On best Prime Minister Cameron has a 13 point lead over Miliband, on dealing with the deficit the coalition lead Labour by 14 points, Cameron & Osborne have a 9 point lead over Miliband & Balls on general trust on the economy. Ed Miliband’s own approval ratings are mediocre and 47% think he isn’t up to the job of Labour leader.
To put this in context, if we look back at 2006-2007 when the opposition Conservatives had a comparable single-digit lead over the Labour government, David Cameron was pretty much neck and neck with Tony Blair as best PM, the Conservatives and Labour were pretty much neck and neck on who would run the economy well and Cameron had a positive approval rating.
What explains this paradox? Why have Labour got a solid lead in the polls, but comparatively bad ratings in supplementary questions? Or indeed vice-versa? There are two alternative explanations for this – one more comforting for Labour than the other.
Part of the answer is down to the new landscape of coalition politics. People’s responses to poll questions are often very partisan, supporters of the governing party tend to say nice things about the governing party, supporters of opposition parties tend to say negative things.
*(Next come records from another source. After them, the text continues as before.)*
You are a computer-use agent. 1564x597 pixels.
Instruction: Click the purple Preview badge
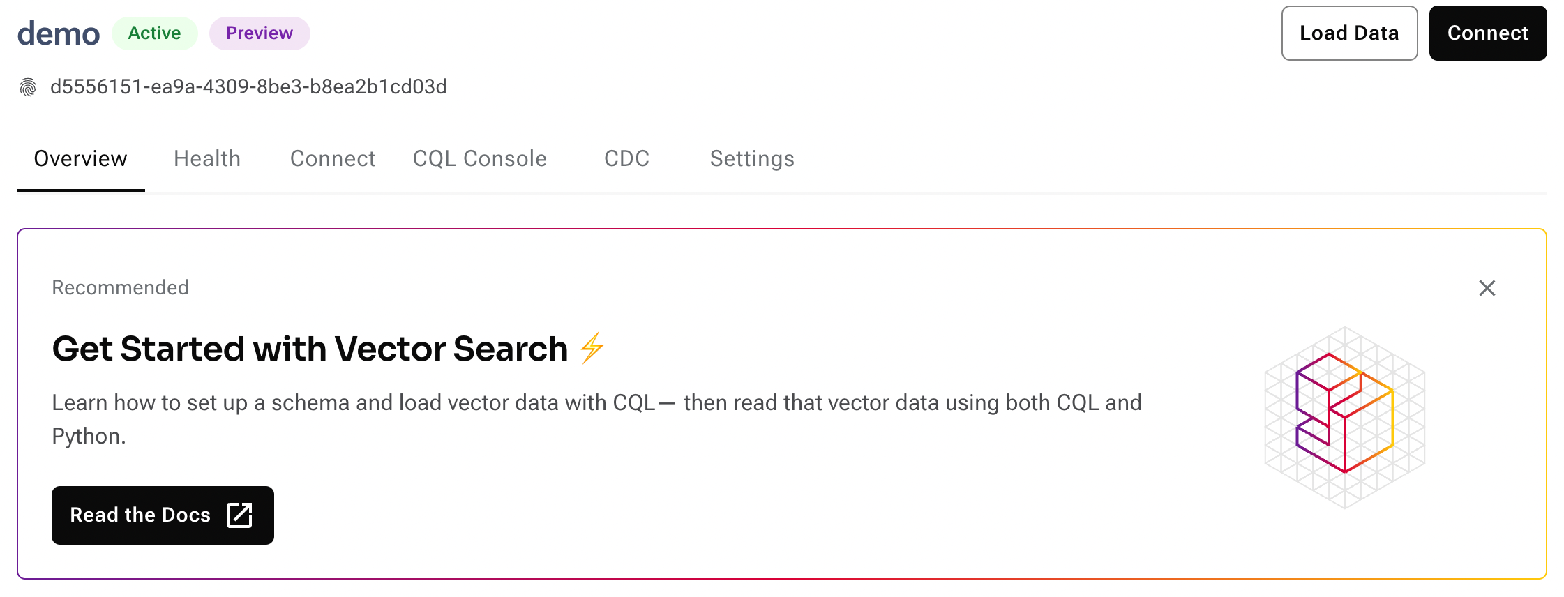[260, 33]
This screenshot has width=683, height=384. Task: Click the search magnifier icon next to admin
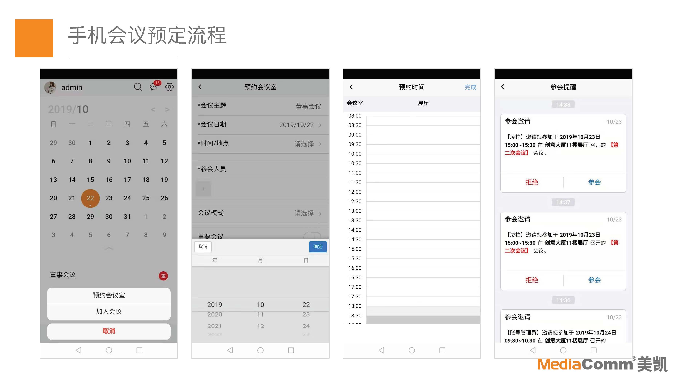click(x=138, y=87)
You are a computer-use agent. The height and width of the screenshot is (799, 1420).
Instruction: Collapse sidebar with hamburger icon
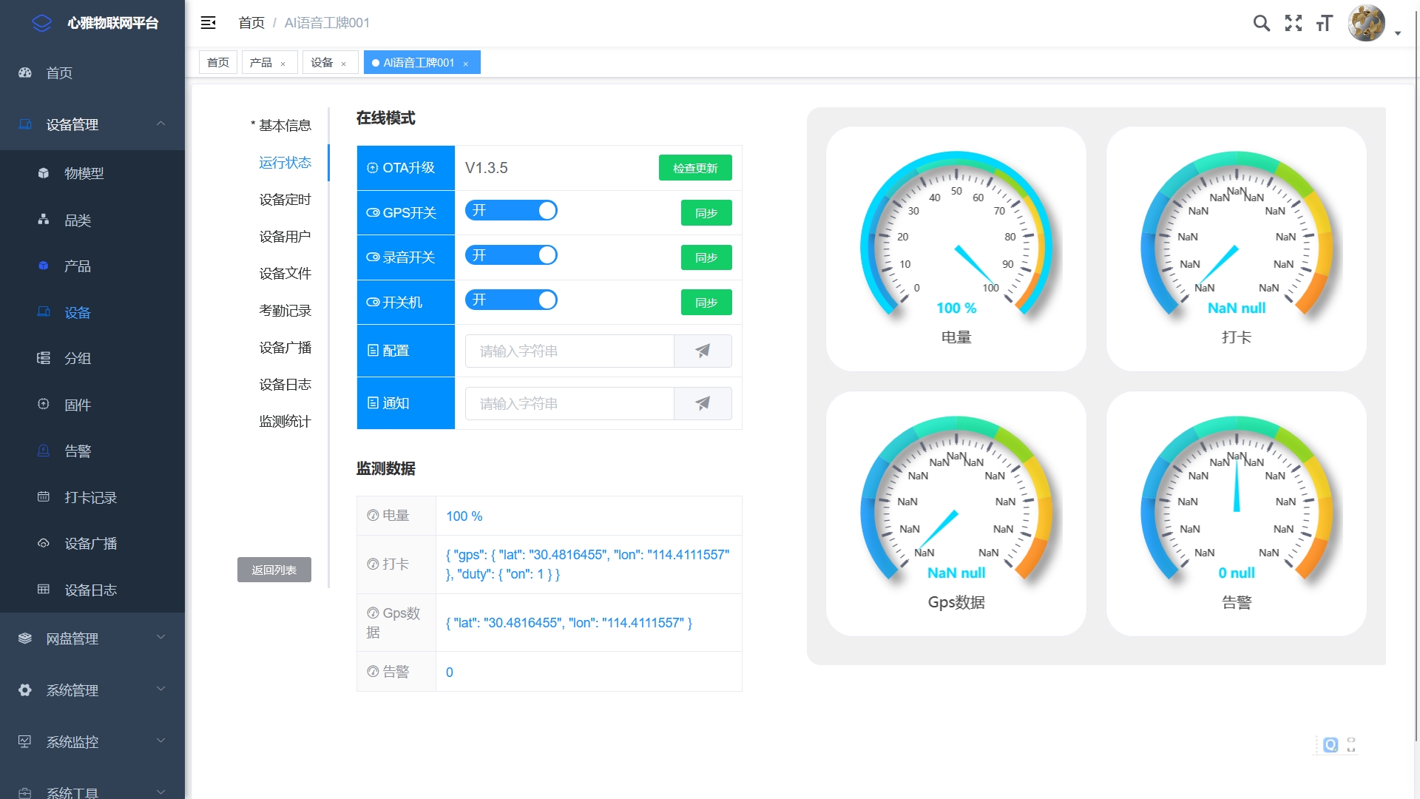[208, 23]
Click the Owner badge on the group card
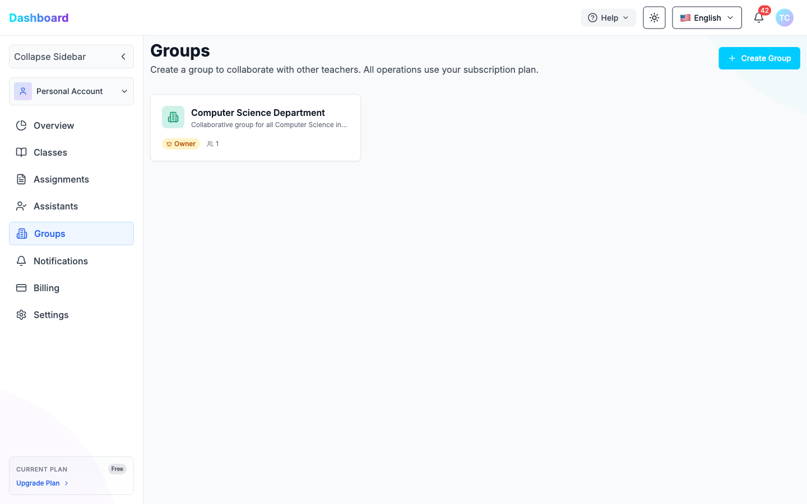 [180, 143]
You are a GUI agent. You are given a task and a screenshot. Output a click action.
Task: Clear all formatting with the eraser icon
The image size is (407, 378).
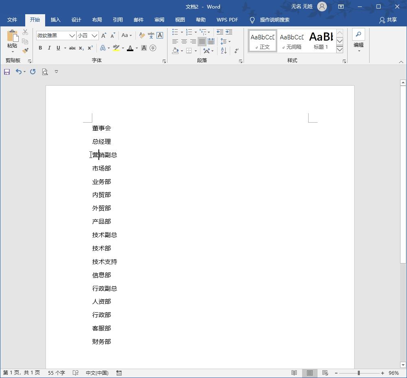point(142,35)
Now we have a coalition government, we tend to get both Conservative and Liberal Democrat supporters saying nice things about the government, whereas prior to 2010 only one party’s supporters did. This translates into higher support for the government in secondary questions, but not in main voting intention questions where government supporters are split between Conservative voters and Lib Dem votes.
This shouldn’t worry Labour of course – in fact it’s a reminder of a positive for them. While it is probably wrong to view voting behaviour too much through an ideological prism (models of electoral behaviour these days tend to be more dominated by voters perceptions of compentence, rather than ideology), throughout the 1980s the left-of-centre vote tended to be split between two parties. With the Liberal Democrats reduced to a rump of supporters who are less antagonistic towards the Tories, the right-of-centre vote is looking more split. Certainly the group of voters who think the present government are competent is split between two parties.
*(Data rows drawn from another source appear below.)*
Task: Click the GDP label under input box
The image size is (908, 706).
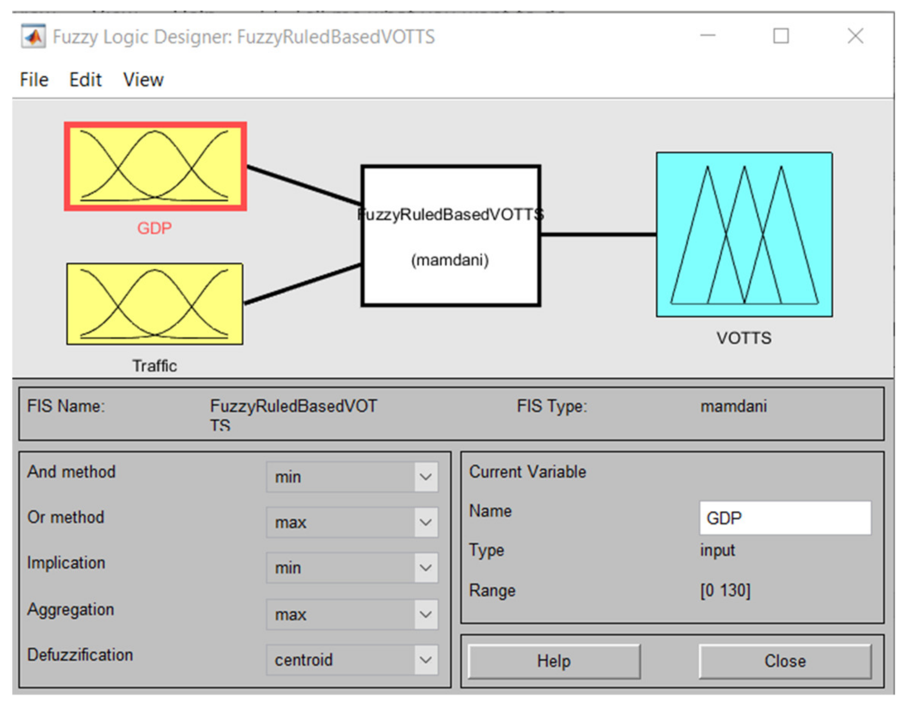Action: 154,228
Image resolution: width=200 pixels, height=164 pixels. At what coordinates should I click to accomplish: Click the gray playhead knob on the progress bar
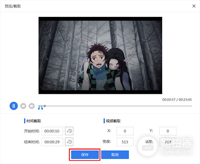(44, 106)
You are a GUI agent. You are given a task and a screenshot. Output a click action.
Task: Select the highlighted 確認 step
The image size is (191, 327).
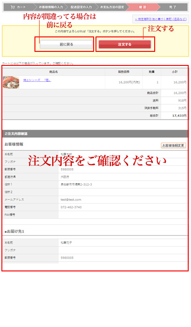(143, 7)
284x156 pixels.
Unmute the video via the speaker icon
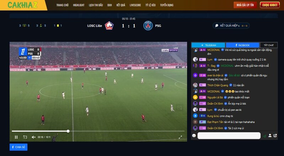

However, this does not explain everything, and here we come to the explanation that is less comforting for Labour. A lot of people who say they would vote Labour do not give particularly positive answers to other questions about Labour. Only 63% of Labour’s own voters think Ed Miliband would make the best Prime Minister, only 54% think he is up to the job of Labour leader. Only 69% of Labour voters trust Labour more than the coalition more than Labour to deal with the deficit, 77% trust Miliband & Balls to run the economy more than Cameron & Osborne. 45% of their own voters think Labour need to make major changes to be fit for government. In short, a substantial minority of people who say they’ll vote Labour don’t seem to be very pro-Labour when you inquire further.
My guess is that the reason is that Labour are really the only major opposition party to the coalition and hence many people will be telling pollsters they’d vote Labour as the only mainstream way of voting against the coalition. If that is the case, you wouldn’t necessarily expect all those people to have positive views of Labour – they are benefitting from a negative anti-government vote, not necessarily a pro-Labour one.
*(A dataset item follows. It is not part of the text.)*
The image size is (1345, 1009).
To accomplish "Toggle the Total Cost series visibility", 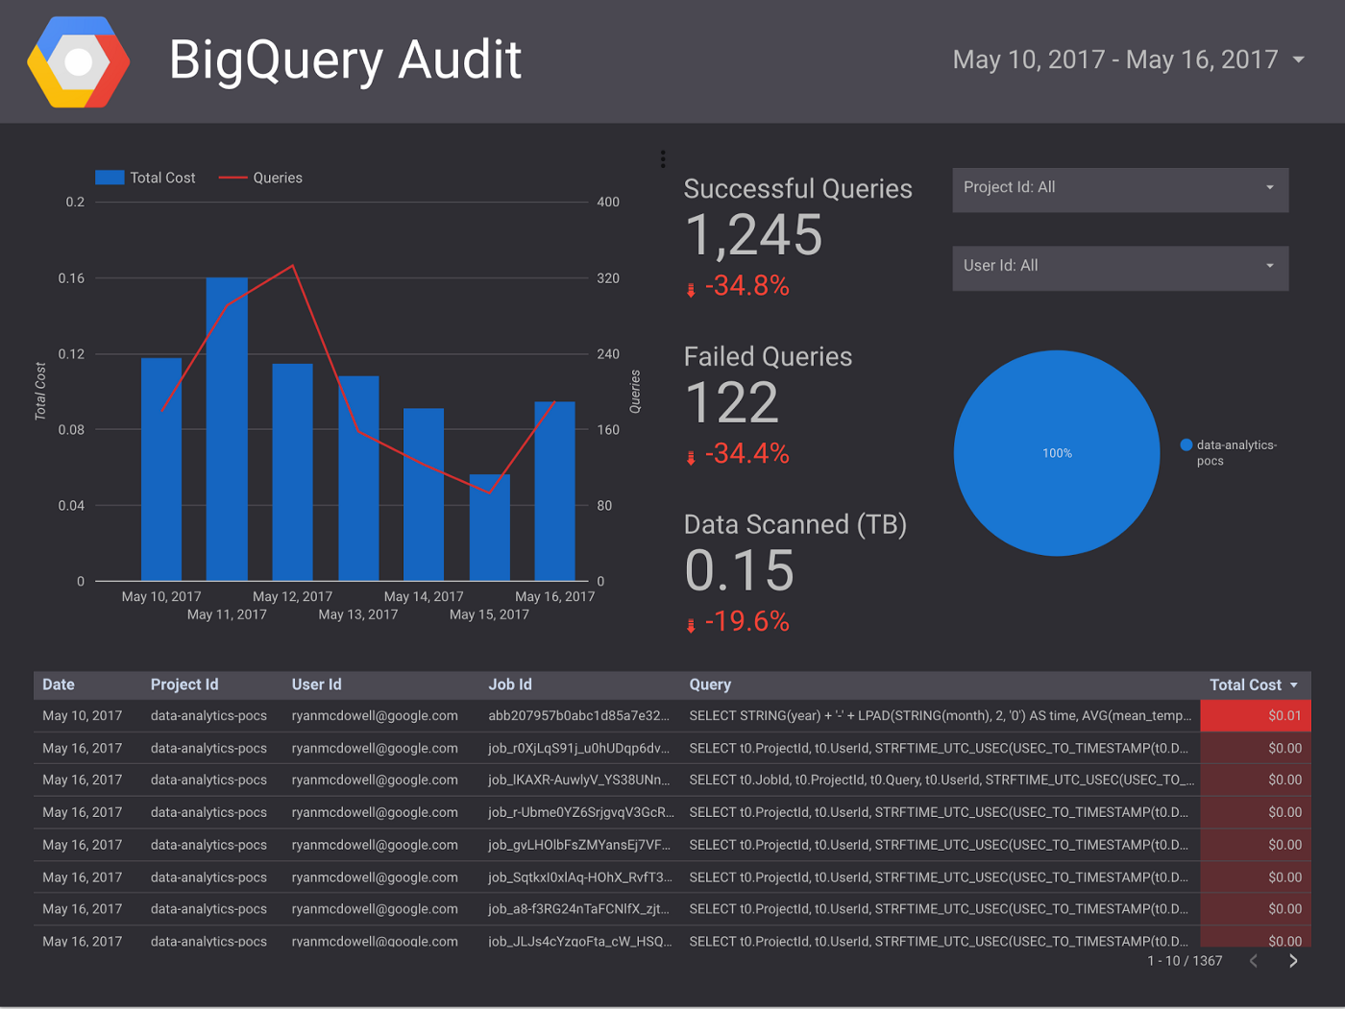I will 146,178.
But does this matter? Not necessarily – a negative anti-government vote counts just the same as a positive vote when it goes in a ballot box and the evidence from 2010 suggests that a large proportion of Conservative voters were driven more by anti-Labour feeling than support for the Tories. It does become a problem if it is an indication of soft support for Labour, if the government become less unpopular once they have a better economy behind them, if minor parties establish themselves as alternative recipients of anti-government votes or if during an election campaign it becomes more of a choice between two alternatives, rather than a judgement on the incumbent.
I’ve always stuck hard with the truism that oppositions don’t win elections, government’s lose them. The caveat I always add to that is that while oppositions probably can’t win elections, they are quite capable of losing them – it’s arguably what happened in both 1992 and 2005, when the incumbent governments had done plenty to make themselves unpopular, but the public did not see the opposition as ready for government. Right now there are probably four years to an election, so as long as Labour recognise the issue and address it, it doesn’t need to be a problem at all – the best position for them to build up more positive support again is from a position of strength. What they need to fear (expressed rather well by their former General Secretary Peter Watt today) is complancency.